ENTRIES SHOWN:
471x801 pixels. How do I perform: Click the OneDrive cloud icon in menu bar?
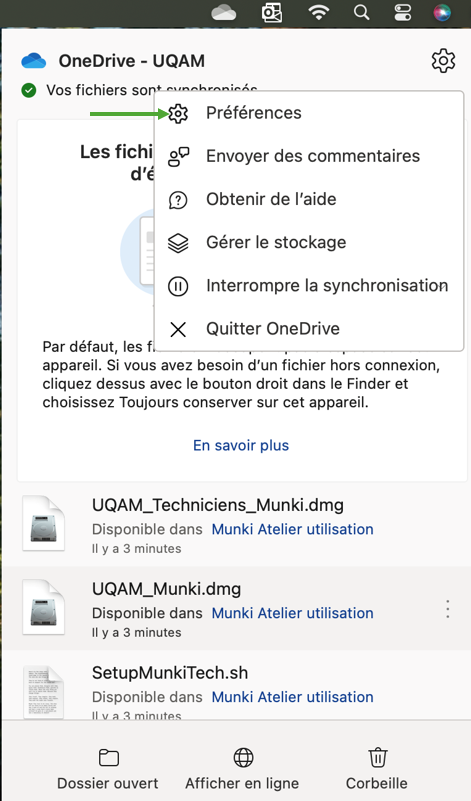coord(224,12)
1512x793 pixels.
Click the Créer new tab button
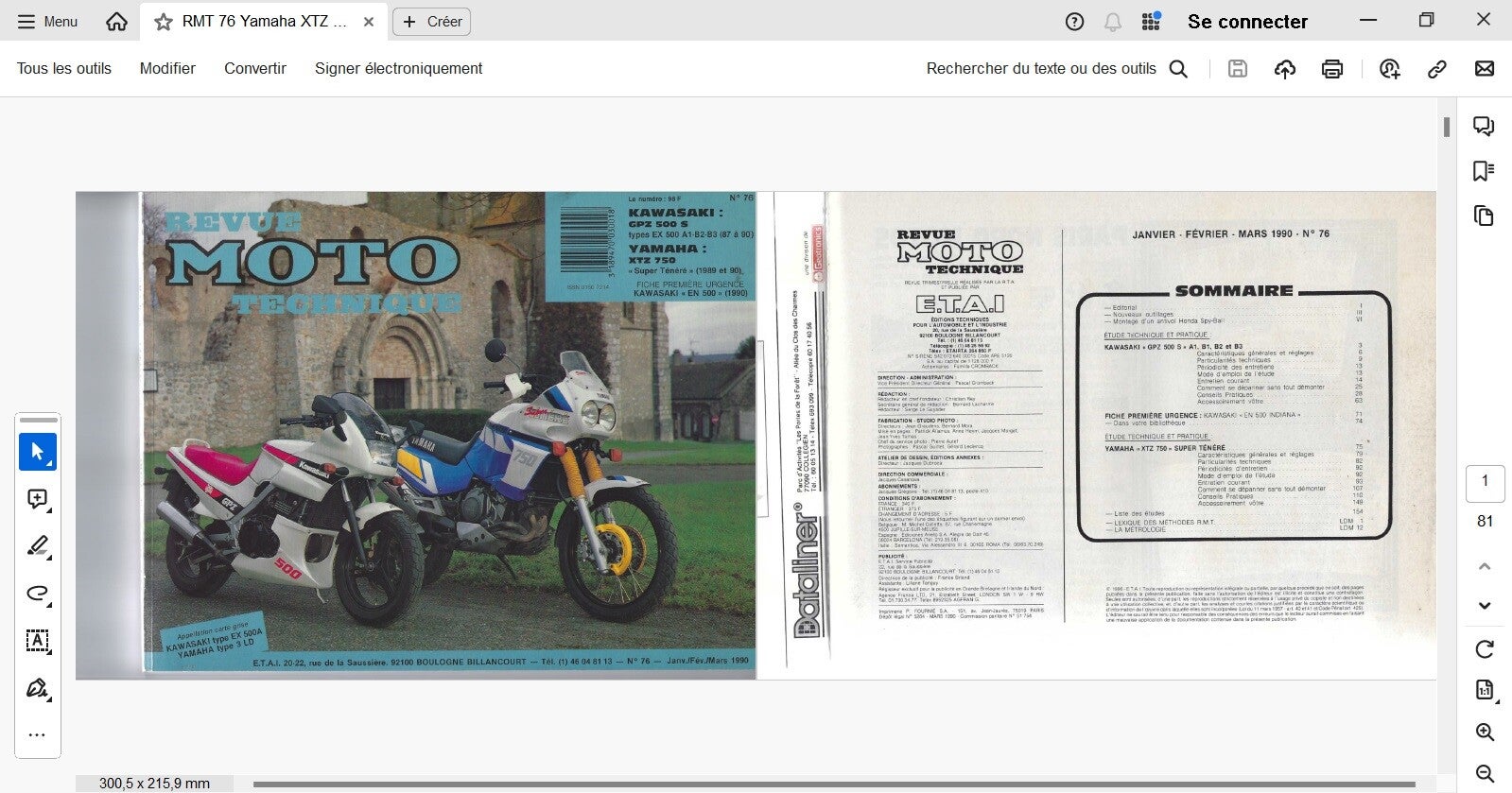(432, 22)
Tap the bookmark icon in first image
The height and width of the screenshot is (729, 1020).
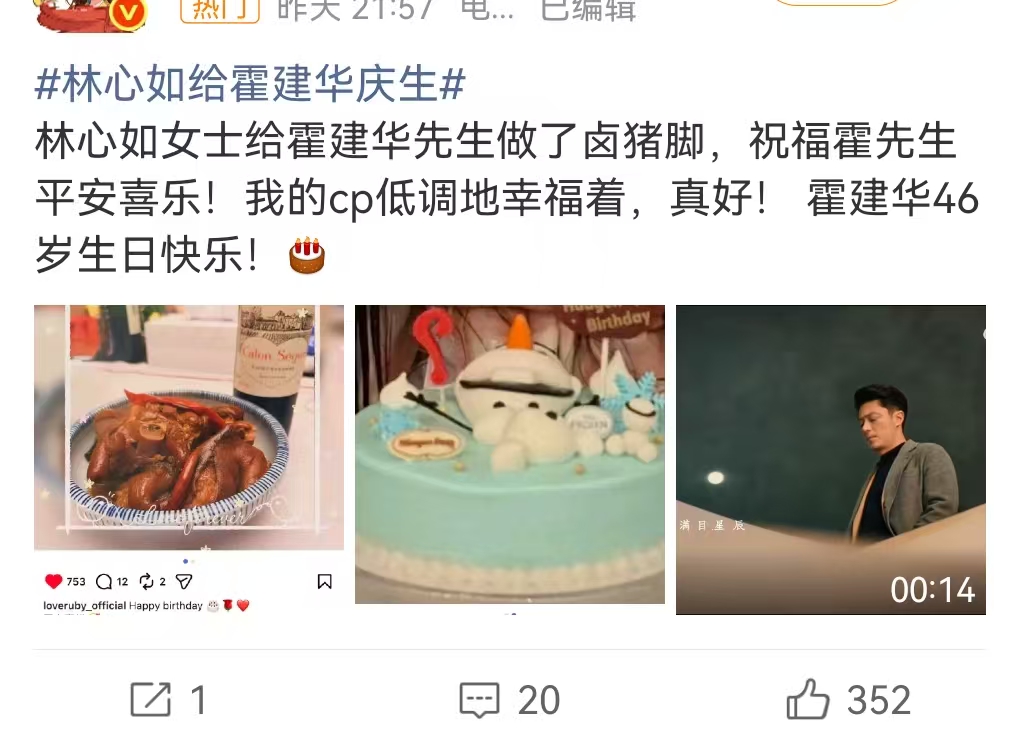pos(324,581)
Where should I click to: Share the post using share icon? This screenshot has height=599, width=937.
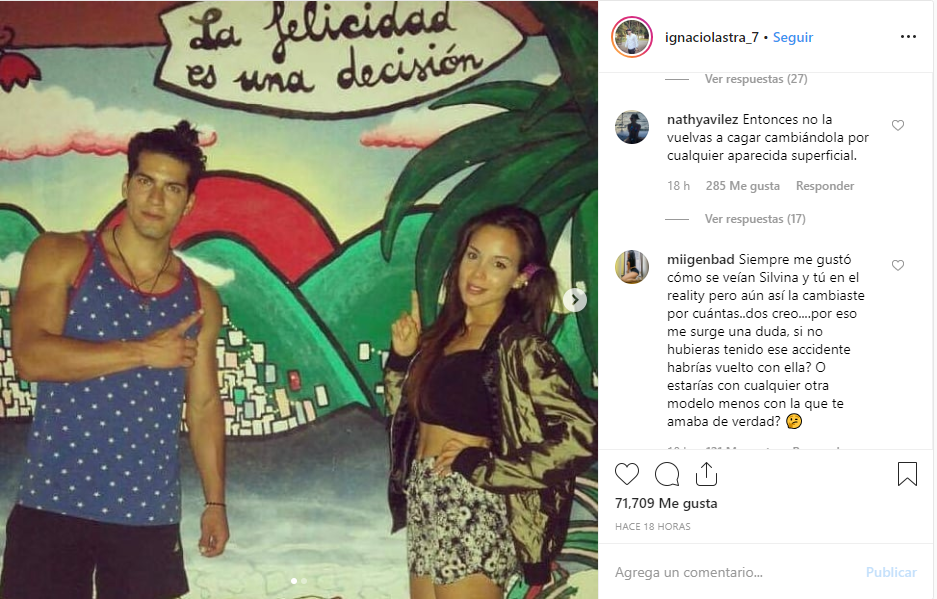click(x=706, y=473)
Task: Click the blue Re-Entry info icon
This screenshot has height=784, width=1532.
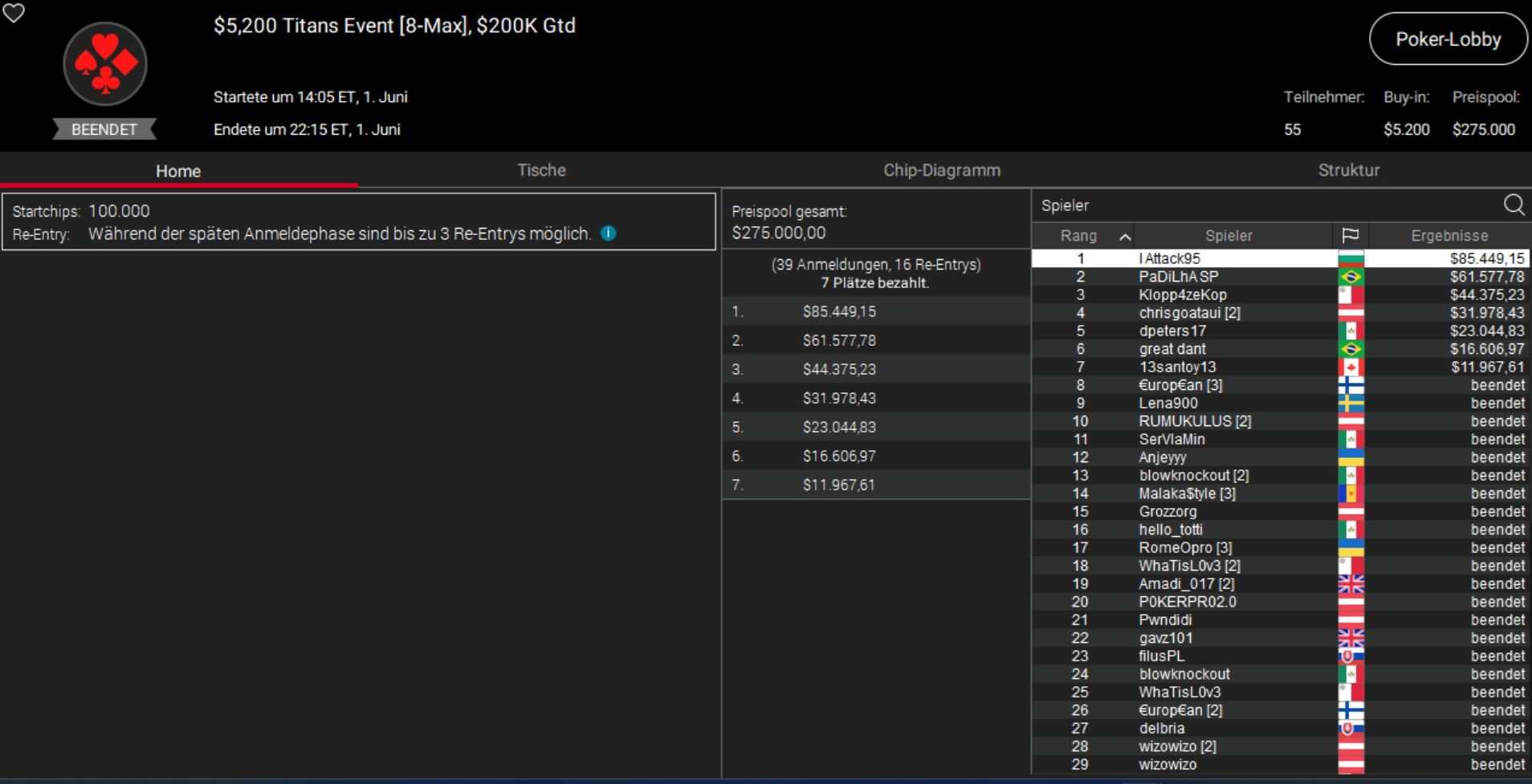Action: (x=609, y=234)
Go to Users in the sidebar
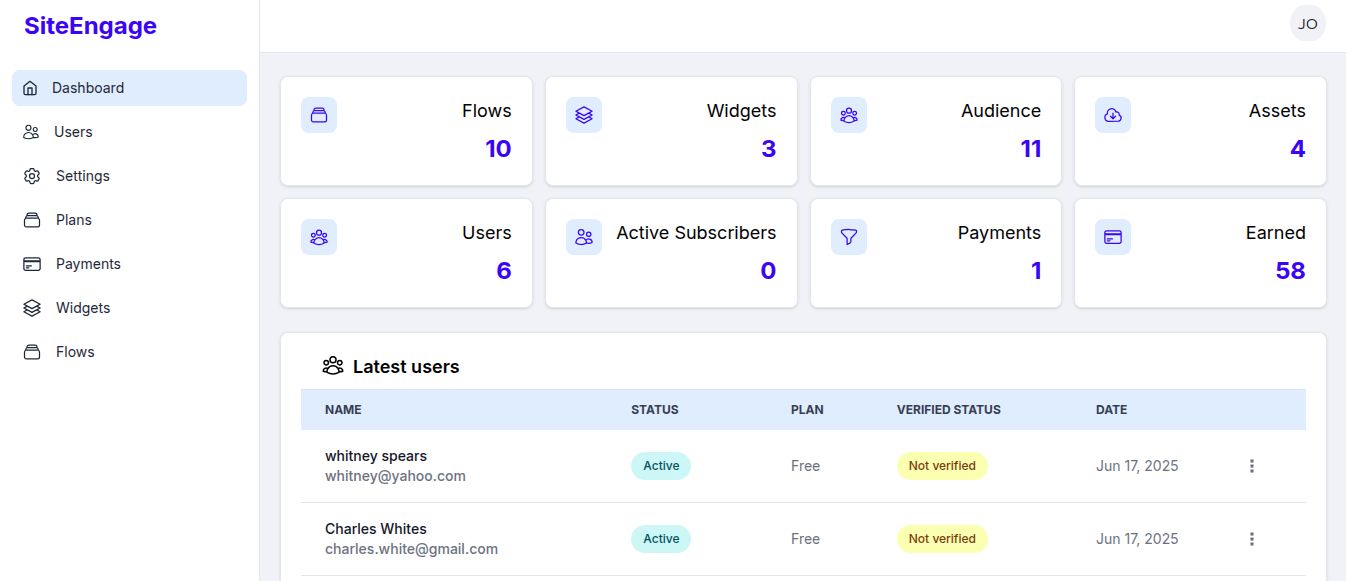The image size is (1346, 581). 72,132
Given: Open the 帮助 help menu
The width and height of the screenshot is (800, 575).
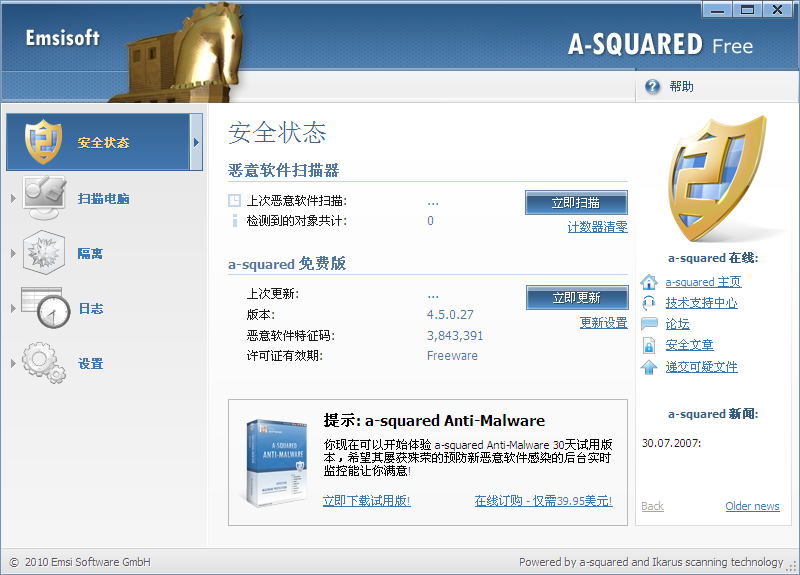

YOUR OBJECTIVE: Return the full listing exactly as written, without any of its images.

YOUR RESPONSE:
471x801 pixels. How do I perform: Click the OneDrive cloud icon in menu bar?
coord(224,12)
1512x793 pixels.
Click the Créer new tab button
(432, 22)
Tap the bookmark icon in first image
The height and width of the screenshot is (729, 1020).
pos(324,581)
Where should I click to: Share the post using share icon? This screenshot has height=599, width=937.
click(x=706, y=473)
Task: Click the blue Re-Entry info icon
This screenshot has height=784, width=1532.
Action: (x=609, y=234)
Go to Users in the sidebar
The image size is (1346, 581). 72,132
Given: Open the 帮助 help menu
The width and height of the screenshot is (800, 575).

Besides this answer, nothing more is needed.